Screening has little impact on breast cancer deaths: study
Falling breast cancer death rates have little to do with breast screening but are down to better treatment and health systems, scientists said on Friday, in a study likely to fuel a long-running row over the merits of mammograms.
Researchers analyzed data from three pairs of countries in Europe and found that although breast cancer screening programs had been introduced 10 to 15 years earlier in some areas than in others, declines in death rates were similar.
The findings suggest that "improvements in treatment and in the efficiency of healthcare systems may be more plausible explanations" for falling deaths rates from breast cancer, they wrote in a study in the British Medical Journal.
World Health Organization (WHO) data show that deaths from breast cancer are decreasing in the United States, Australia, and most Nordic and western European countries but breast screening is a hot topic among experts who disagree about whether nationwide mammogram programs do more harm than good.
The fear among some is that over-diagnosis -- when screening picks up tumors that would never have presented a problem -- may mean many women are undergoing unnecessary radical treatment, suffering the physical and psychological impact of a breast cancer diagnosis that would otherwise not have come up.
But sweeping changes in U.S. guidelines two years ago that scaled back recommendations on breast screening caused an uproar among patient and doctors groups who said they put women at risk. That was swiftly followed by two conflicting European studies which further fueled the row.

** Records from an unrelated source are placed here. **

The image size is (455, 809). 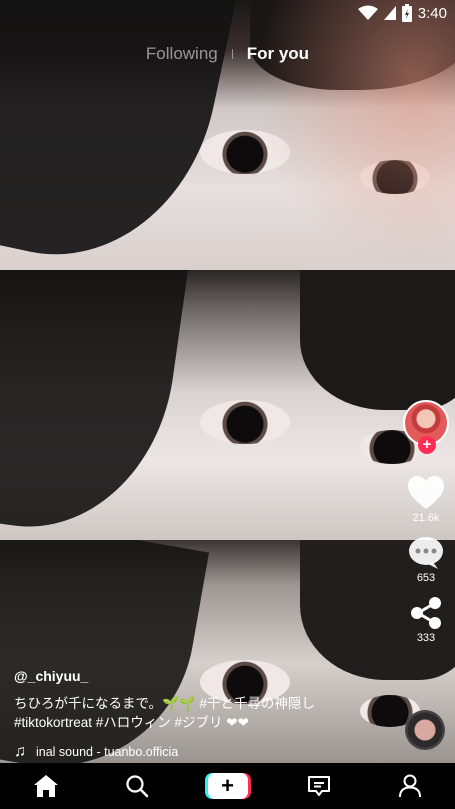 What do you see at coordinates (204, 752) in the screenshot?
I see `sound-row: ♫ inal sound - tuanbo.officia` at bounding box center [204, 752].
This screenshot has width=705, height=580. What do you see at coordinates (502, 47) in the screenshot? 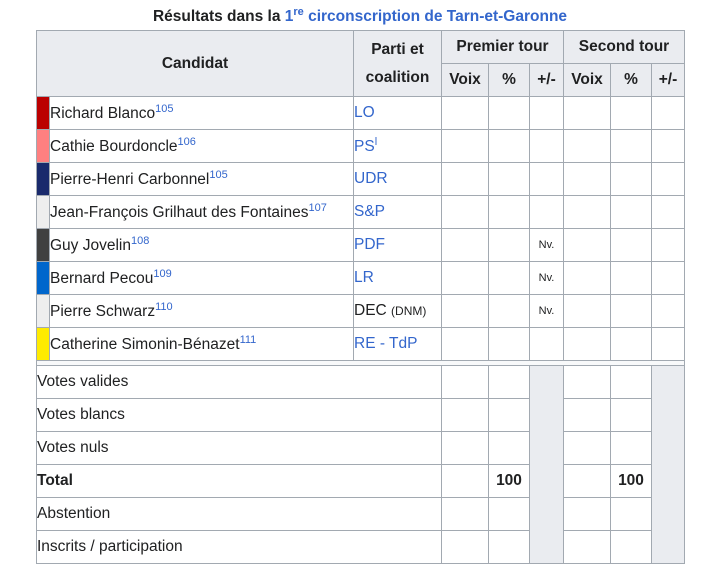
I see `header-premier-tour: Premier tour` at bounding box center [502, 47].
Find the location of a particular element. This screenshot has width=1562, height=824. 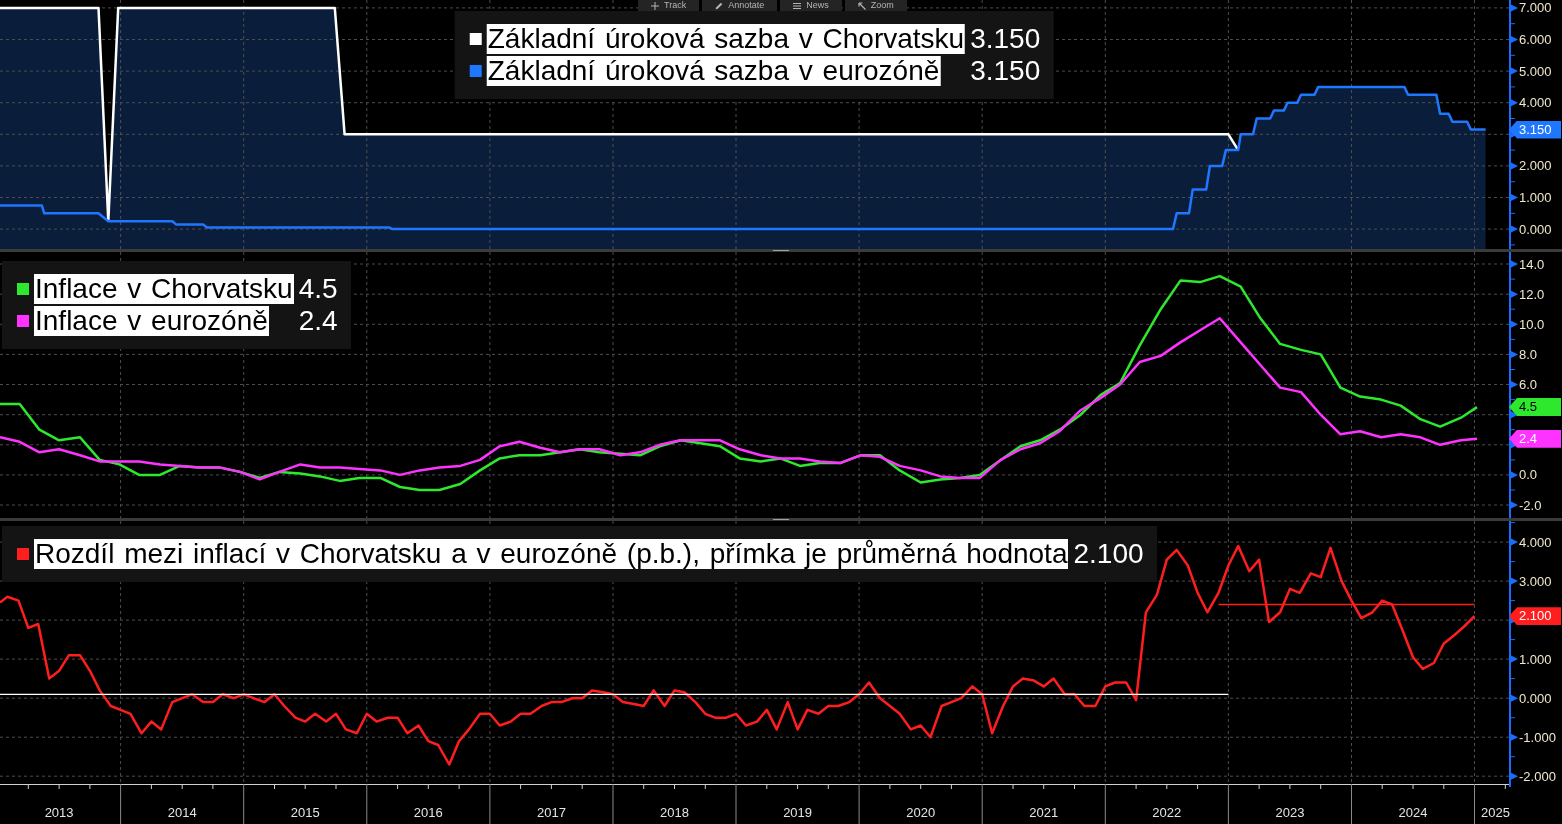

crosshair-icon is located at coordinates (655, 6).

The first, by Danish scientists, found that breast cancer screening programs of the type run by health services in Europe, the United States and other rich nations do nothing to reduce death rates from the disease, while the second, by a British team, found "substantial and significant reduction in breast cancer deaths" due to screening.
Then last month, researchers who conducted the longest ever breast cancer screening said it showed that regular mammograms prevent deaths from breast cancer, and that the number of lives saved increases over time.
Every year, breast cancer kills around 500,000 people globally and is diagnosed in close to 1.3 million people.
For this study, researchers from Britain, France and Norway used WHO data to compare trends in breast cancer death rates within three pairs of countries - Northern Ireland versus Republic of Ireland, the Netherlands versus Belgium and Flanders, and Sweden versus Norway.
Each pair had similar healthcare services and similar levels of risk factors for breast cancer mortality, but were different in that mammography screening was implemented about 10 to 15 years later in the second country of each pair.
The team, lead by Philippe Autier of the International Prevention Research Institute in Lyon, France, said they expected that reductions in breast cancer death rates would show up earlier in countries where screening was introduced sooner, but their analysis in fact showed little difference.
The findings showed that from 1989 to 2006, deaths from breast cancer fell by 29 percent in Northern Ireland and 26 Percent in the Republic of Ireland; by 25 percent in the Netherlands, 20 percent in Belgium and 25 percent in Flanders; and by 16 percent in Sweden and 24 percent in Norway.
"Trends in breast cancer mortality rates varied little between countries where women had been screened by mammography for a considerable time compared with those where women were largely unscreened," Autier's team wrote.
"This is in sharp contrast with the temporal difference of 10 to 15 years in implementation of mammography screening and suggests that screening has not played a direct part in the reductions of breast cancer mortality."